**Tarefas a fazer:**
**a)** Diga se cada afirmação abaixo concorda com o texto sobre o filme "Para sempre Alice", respondendo sim ou não e citando as palavras decisivas do texto: (i) quem escreve já trabalhou no Outback; (ii) nos papéis anteriores, Julianne Moore aparecia ruiva nos dois filmes; (iii) quem escreve reconhece cada pessoa pelo jeito de girar a chave ao entrar em casa.
**b)** Por favor, reproduza sem alterações o trecho do texto sobre o filme "Para sempre Alice" que começa nas palavras "Quando trabalhava no" e termina depois das palavras "também se lembram.".

**Trecho do texto:**
★ ★ ★ ★ ★ ★ ★
“Para sempre Alice” um filme sobre o valor do ainda
Costumo guardar a imagem de alguém com uma constante padrão adicional. É uma espécie de adereço (cor, objeto, lugar) que se complementa e exerce uma ligação afetiva/traumática com a lembrança em questão e orienta a imagem a ser de um jeito e não de outro.
Quando trabalhava no Outback e os atendentes usavam cada um uma cor de camisa, era comum eu me lembrar deles uniformizados, e sempre que a imagem de alguém vinha à mente, vinha junto uma cor de roupa não aleatória, talvez a mais usada pela pessoa ou a que mais se harmonizava com a sua imagem perante o meu olhar. Invertendo esse processo de associação, e entrando quase em uma sinestesia, posso também aplicar esse tipo de ligação ao jeito de cada um girar a chave na hora de entrar aqui em casa. Eu sei exatamente de quem é cada giro: um é mais rápido e ao mesmo tempo prolongado, o outro eu quase não ouço e o terceiro é devagar e ruidoso. Os ouvidos também se lembram.
Assistindo ao novo filme de Julianne Moore e lembrando que em seus papéis anteriores ela estava loira em um e grisalha em outro, senti certo conforto ao vê-la ruiva novamente. Era como se algo em mim estivesse acostumado com esse retrato, como se essa imagem fosse mais legitima do que a dos filmes anteriores. Talvez a memória seja feita dessas ligações confortáveis que nos trazem um sentimento de pertencimento ou de lucidez em meio ao espaço.
Veja o trailer:
Dentro da temática de “Para sempre Alice”, fiquei pensando em quais seriam os primeiros sentimentos de alguém que desenvolve “Alzheimer” e no desconforto de começar a se sentir um estrangeiro de si mesmo, de perder essas ligações que se desgrudam sem aviso prévio. A não oportunidade de negociar com a sua própria mente o que fica e o que vai embora. No quanto isso inevitavelmente acaba transformando a vida de quem está próximo, como cada um assimila sua responsabilidade e como alguém acaba se autoelegendo ou sendo eleito para assumir o papel de cuidador. É um momento delicado, ele mexe com questões logísticas, práticas, emocionais e também pode revelar involuntariamente o egoísmo e a generosidade de cada um.
A narrativa faz um bom carrossel representativo em relação aos lados envolvidos. Além de abordar sinteticamente a evolução da doença, aponta com sutileza como cada familiar reage à situação e faz com que qualquer julgamento leviano de quem assiste se pulverize em meio à complexidade do assunto. Em tempo, meu Oscar também vai para Julianne Moore, por tudo e por sempre. Julianne sempre será o melhor chilique do cinema. Em seu globo ocular sem castidades, vejo mais do que cores, vejo vida dentro da vida, vejo a angustia de quando é verdade, vejo o significado do verbo “suprir”. Uma atriz que me convence da beleza de quando um personagem se parece com o ator e não ao contrário. Que habita os melhores mezaninos da interpretação. Para sempre Julianne, “Ainda Alice”.
★ ★ ★ ★ ★ ★ ★
**Linhas de dados:**
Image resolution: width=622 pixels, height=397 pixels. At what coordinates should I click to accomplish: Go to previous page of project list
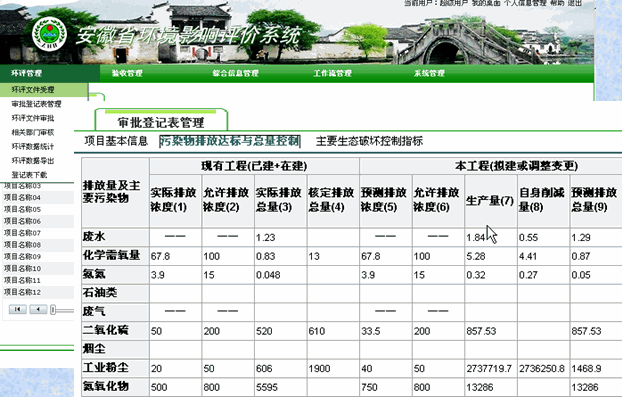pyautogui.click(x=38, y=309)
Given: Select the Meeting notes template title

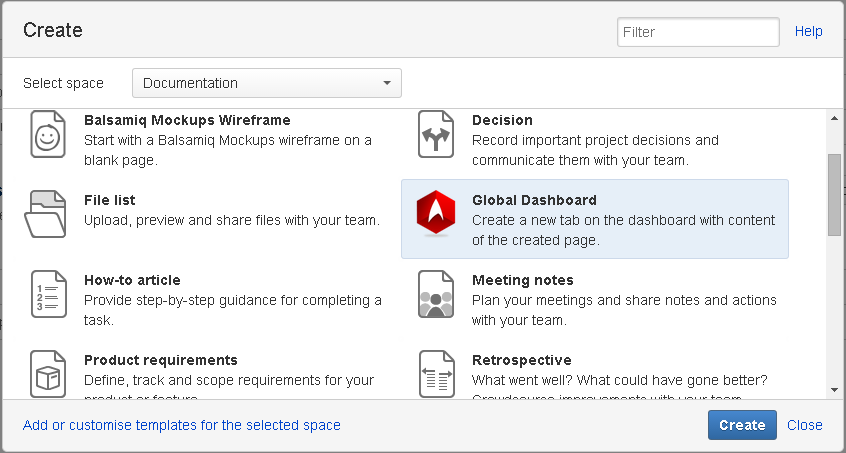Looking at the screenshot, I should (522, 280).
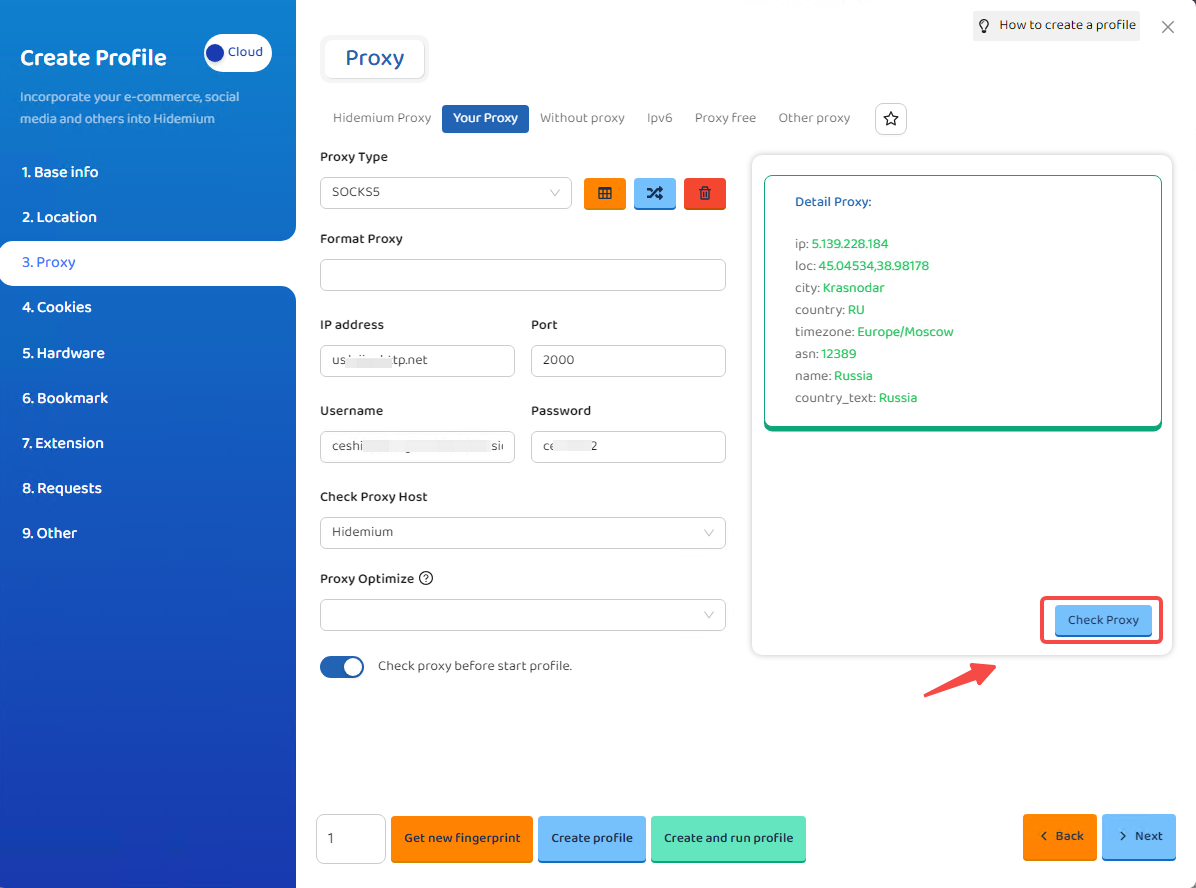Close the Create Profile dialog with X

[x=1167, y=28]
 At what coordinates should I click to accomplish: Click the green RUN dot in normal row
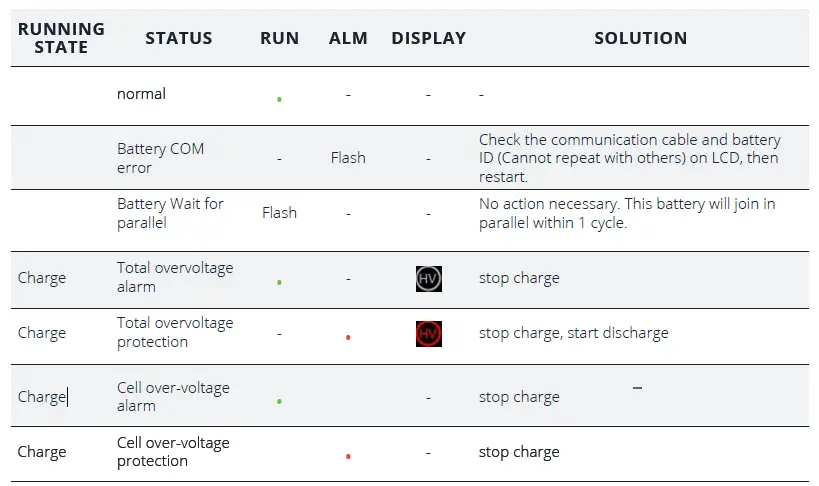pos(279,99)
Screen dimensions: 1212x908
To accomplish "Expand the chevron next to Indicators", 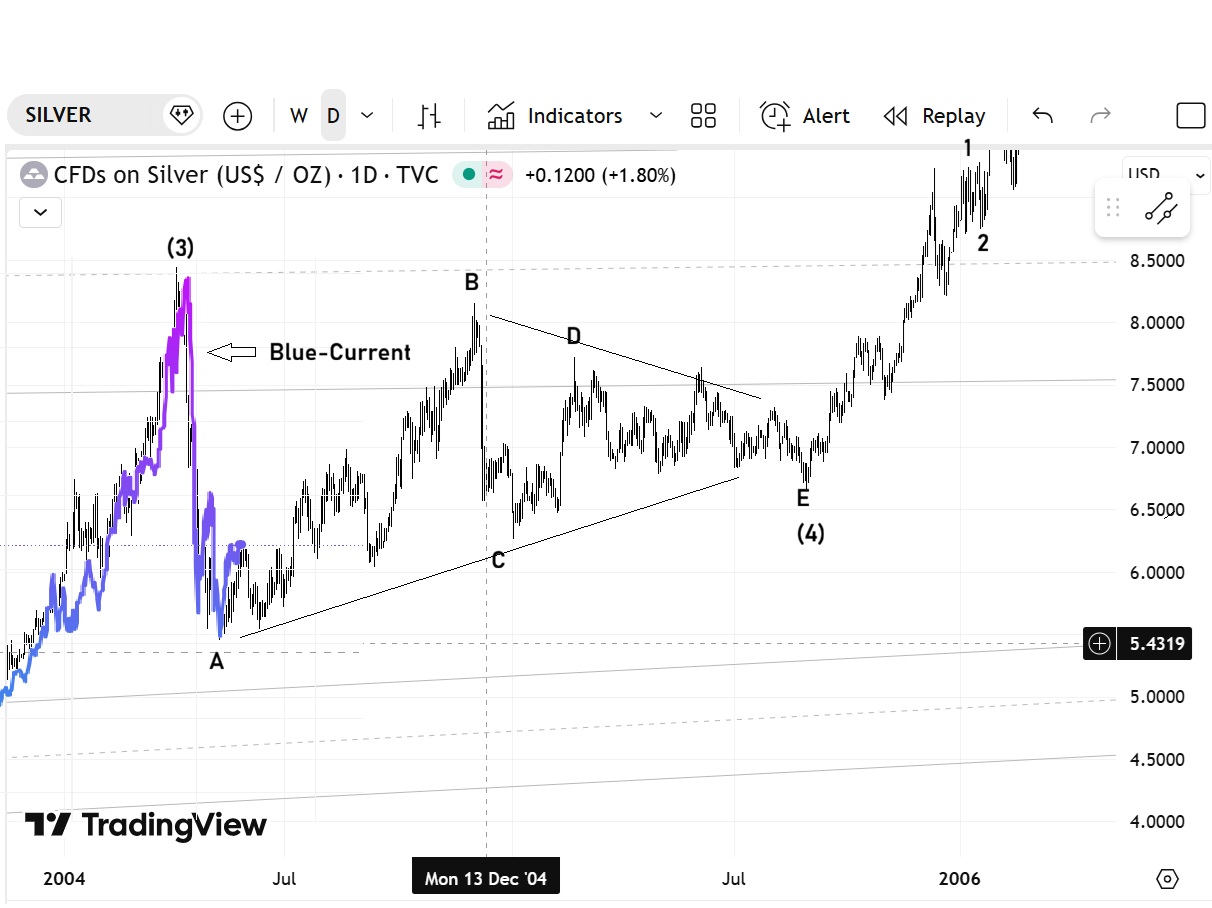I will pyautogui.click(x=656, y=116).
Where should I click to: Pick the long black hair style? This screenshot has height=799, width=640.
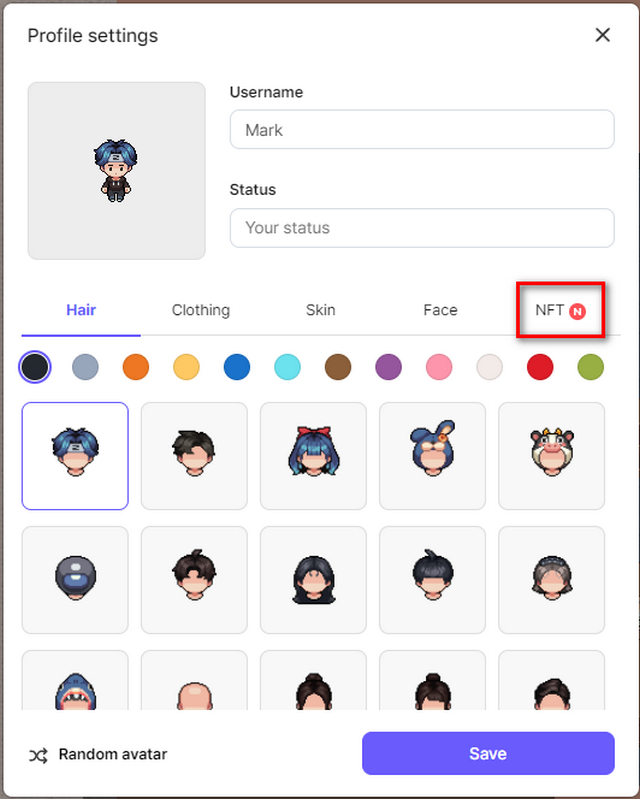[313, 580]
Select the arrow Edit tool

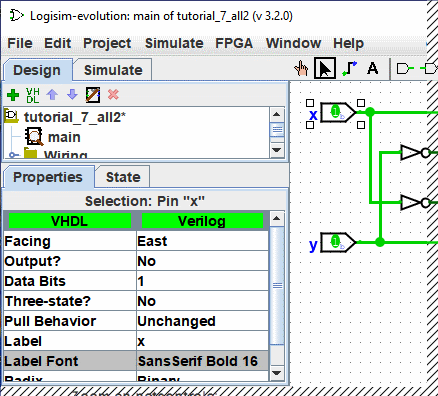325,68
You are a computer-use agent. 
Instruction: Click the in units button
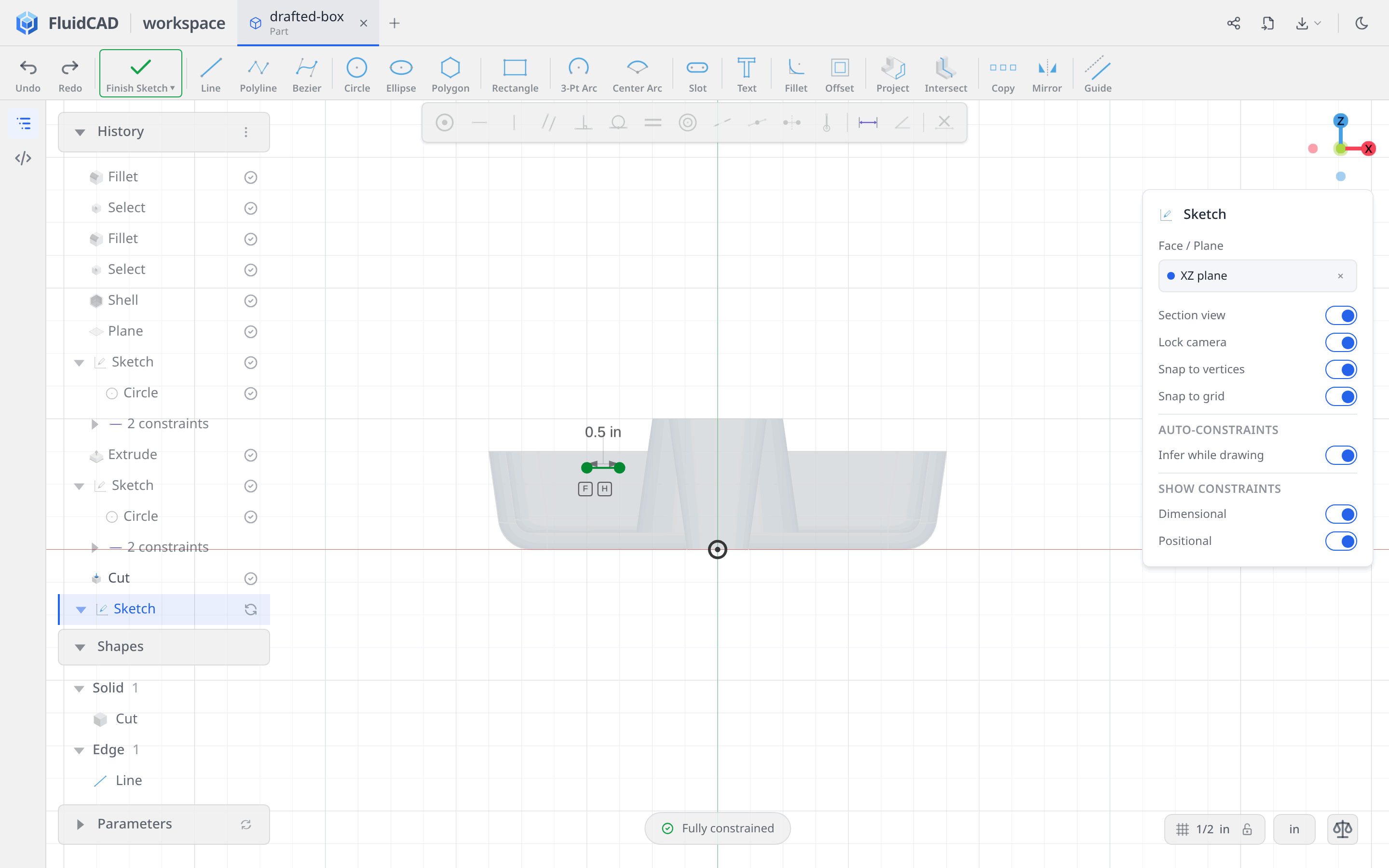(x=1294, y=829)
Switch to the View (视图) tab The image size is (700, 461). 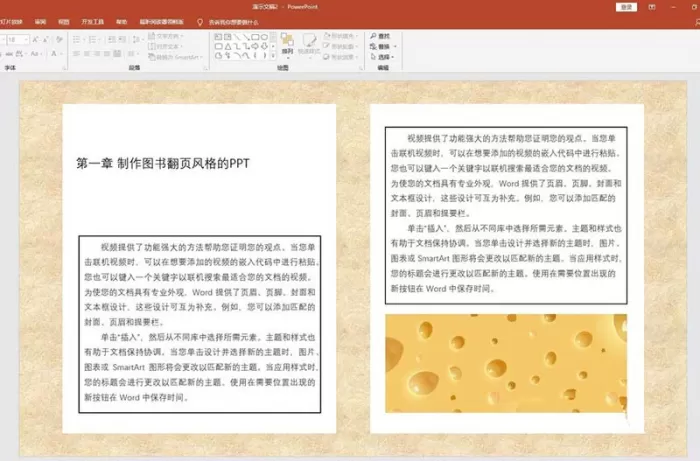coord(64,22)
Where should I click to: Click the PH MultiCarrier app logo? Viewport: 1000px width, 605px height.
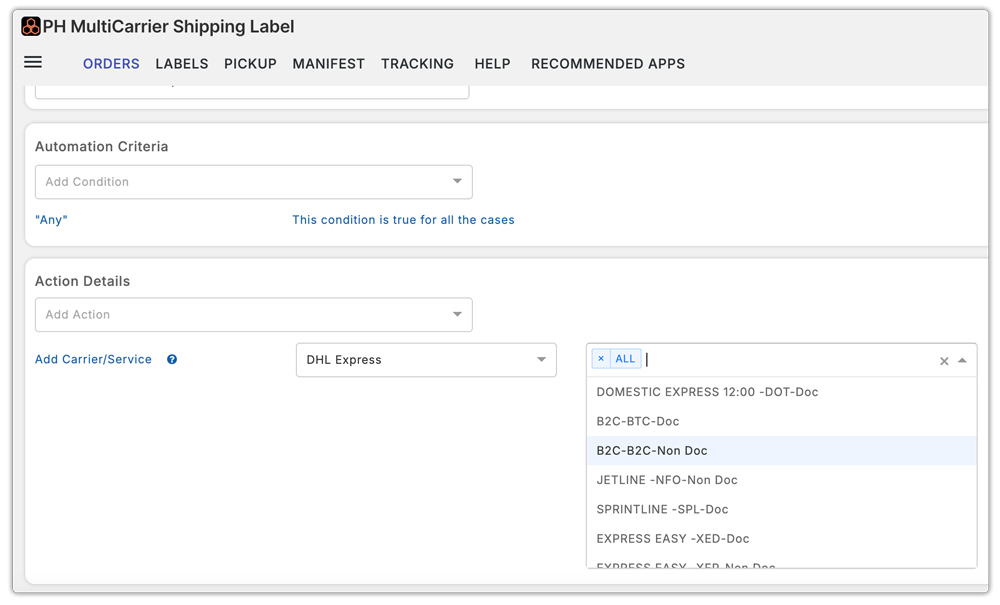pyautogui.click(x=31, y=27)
★ ★ ★ ★ ★ ★ ★
**Resultados:**
**a)**
(i) Sim: "Quando trabalhava no Outback e os atendentes usavam cada um uma cor de camisa"
(ii) Não: "em seus papéis anteriores ela estava loira em um e grisalha em outro"
(iii) Sim: "Eu sei exatamente de quem é cada giro"

**b)**
Quando trabalhava no Outback e os atendentes usavam cada um uma cor de camisa, era comum eu me lembrar deles uniformizados, e sempre que a imagem de alguém vinha à mente, vinha junto uma cor de roupa não aleatória, talvez a mais usada pela pessoa ou a que mais se harmonizava com a sua imagem perante o meu olhar. Invertendo esse processo de associação, e entrando quase em uma sinestesia, posso também aplicar esse tipo de ligação ao jeito de cada um girar a chave na hora de entrar aqui em casa. Eu sei exatamente de quem é cada giro: um é mais rápido e ao mesmo tempo prolongado, o outro eu quase não ouço e o terceiro é devagar e ruidoso. Os ouvidos também se lembram.